Audio Level RMS is the first metric to check when diagnosing fundamental audio problems:

  • Is there audio at all? — Readings below -50 dBov indicate silence or near-silence, suggesting a broken media path
  • Is the audio clipping? — Readings approaching 0 dBov indicate digital clipping, which destroys audio quality
  • Is the level consistent? — Large fluctuations suggest AGC problems or intermittent audio

Thresholds

LevelValueInterpretation
Good-20 dBov or higherAudio present at comfortable listening level
Warning-40 dBovAudio is quiet, may be difficult to hear clearly
CriticalBelow -50 dBovAudio is effectively silent, likely a media path problem

Clipping detection

Values above -3 dBov strongly suggest clipping. At 0 dBov, the audio signal is hitting the digital ceiling and peaks are being flattened, producing harsh distortion. This cannot be fixed by the receiver — the damage happens at the source.
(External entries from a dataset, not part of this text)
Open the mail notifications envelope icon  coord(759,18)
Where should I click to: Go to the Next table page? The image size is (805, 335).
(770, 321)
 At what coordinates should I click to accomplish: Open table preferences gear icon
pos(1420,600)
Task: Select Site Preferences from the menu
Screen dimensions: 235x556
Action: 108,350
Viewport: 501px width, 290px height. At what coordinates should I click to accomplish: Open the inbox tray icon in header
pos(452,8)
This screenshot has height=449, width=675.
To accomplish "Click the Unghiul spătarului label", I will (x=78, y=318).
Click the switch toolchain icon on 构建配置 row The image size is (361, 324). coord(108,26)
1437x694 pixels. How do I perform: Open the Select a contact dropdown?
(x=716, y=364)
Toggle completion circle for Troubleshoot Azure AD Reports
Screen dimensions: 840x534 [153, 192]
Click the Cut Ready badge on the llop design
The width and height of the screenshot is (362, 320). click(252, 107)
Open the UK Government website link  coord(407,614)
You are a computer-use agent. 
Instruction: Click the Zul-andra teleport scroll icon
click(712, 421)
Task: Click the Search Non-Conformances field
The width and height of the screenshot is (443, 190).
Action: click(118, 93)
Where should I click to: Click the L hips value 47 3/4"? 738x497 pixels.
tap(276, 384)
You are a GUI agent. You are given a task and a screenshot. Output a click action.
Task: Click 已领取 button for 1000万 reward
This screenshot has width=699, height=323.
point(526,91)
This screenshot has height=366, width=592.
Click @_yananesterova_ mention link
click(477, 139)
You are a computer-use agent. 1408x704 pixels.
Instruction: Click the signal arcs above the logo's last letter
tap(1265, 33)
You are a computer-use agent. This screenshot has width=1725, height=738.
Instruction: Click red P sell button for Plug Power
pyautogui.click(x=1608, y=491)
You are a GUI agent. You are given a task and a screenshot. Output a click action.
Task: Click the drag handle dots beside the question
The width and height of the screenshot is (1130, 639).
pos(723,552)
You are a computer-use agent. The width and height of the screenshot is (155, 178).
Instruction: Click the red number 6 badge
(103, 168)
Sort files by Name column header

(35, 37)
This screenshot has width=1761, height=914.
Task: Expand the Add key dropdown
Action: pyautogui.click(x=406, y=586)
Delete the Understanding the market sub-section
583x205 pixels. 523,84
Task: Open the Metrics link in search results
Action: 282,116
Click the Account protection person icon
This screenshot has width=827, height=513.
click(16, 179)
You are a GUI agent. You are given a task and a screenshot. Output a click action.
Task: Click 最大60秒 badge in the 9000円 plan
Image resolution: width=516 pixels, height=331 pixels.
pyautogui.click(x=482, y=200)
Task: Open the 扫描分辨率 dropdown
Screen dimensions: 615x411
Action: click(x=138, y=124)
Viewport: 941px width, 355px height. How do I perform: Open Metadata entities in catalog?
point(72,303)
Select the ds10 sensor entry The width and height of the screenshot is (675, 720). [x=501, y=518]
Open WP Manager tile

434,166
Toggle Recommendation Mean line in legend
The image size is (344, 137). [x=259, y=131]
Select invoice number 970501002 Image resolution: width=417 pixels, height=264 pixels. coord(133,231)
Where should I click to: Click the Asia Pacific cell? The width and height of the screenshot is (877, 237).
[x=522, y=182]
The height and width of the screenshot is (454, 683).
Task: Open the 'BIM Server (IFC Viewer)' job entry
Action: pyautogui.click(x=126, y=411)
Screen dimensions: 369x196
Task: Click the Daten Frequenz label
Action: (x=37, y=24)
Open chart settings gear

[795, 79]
Common Causes of Abnormal Audio Levels

CauseExplanation
No media flowingBroken audio path, muted endpoint, or SDP negotiation failure
Microphone not connectedHardware issue producing digital silence
Input gain too highAudio clipping at the source before encoding
Input gain too lowAudio barely above the noise floor
AGC malfunctionAutomatic gain control oscillating or stuck at wrong level
Transcoding level shiftSBC or bridge changing audio levels during re-encoding

How to Fix It

  1. Check for silence first — If the level is below -50 dBov, focus on the media path: is RTP flowing? Is the audio file playing? Is the endpoint muted?
  2. Check for clipping — If the level is above -3 dBov, reduce input gain at the source. Clipping cannot be repaired downstream.
  3. Compare send vs receive — If send level is normal but receive level is abnormal, the issue is in the network path or at the remote endpoint.
  4. Review AGC behavior — If levels fluctuate wildly, Automatic Gain Control may be overcorrecting. Consider disabling AGC during tests.
  5. Validate test media files — Ensure pre-recorded audio files are normalized to appropriate levels (around -20 dBov RMS).

RFC Reference

Audio level measurement follows the methodology defined in ITU-T P.56 (Objective Measurement of Active Speech Level). The dBov unit is specified in relation to the digital full-scale point, with 0 dBov representing the maximum representable amplitude.